ESERCIZIO
Riscrivi l'intero elenco cambiando "checkbox" in "check box" e lasciando tutto il resto invariato.

⁂

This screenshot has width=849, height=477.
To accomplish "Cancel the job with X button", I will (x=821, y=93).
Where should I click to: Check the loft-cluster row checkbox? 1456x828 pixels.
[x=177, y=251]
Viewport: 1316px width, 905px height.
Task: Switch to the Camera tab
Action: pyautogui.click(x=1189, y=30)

⁂

SOLUZIONE DEL PROBLEMA
This screenshot has width=849, height=477.
To accomplish "Cancel the job with X button", I will (x=821, y=93).
Where should I click to: Check the loft-cluster row check box? 1456x828 pixels.
[x=177, y=251]
Viewport: 1316px width, 905px height.
Task: Switch to the Camera tab
Action: pyautogui.click(x=1189, y=30)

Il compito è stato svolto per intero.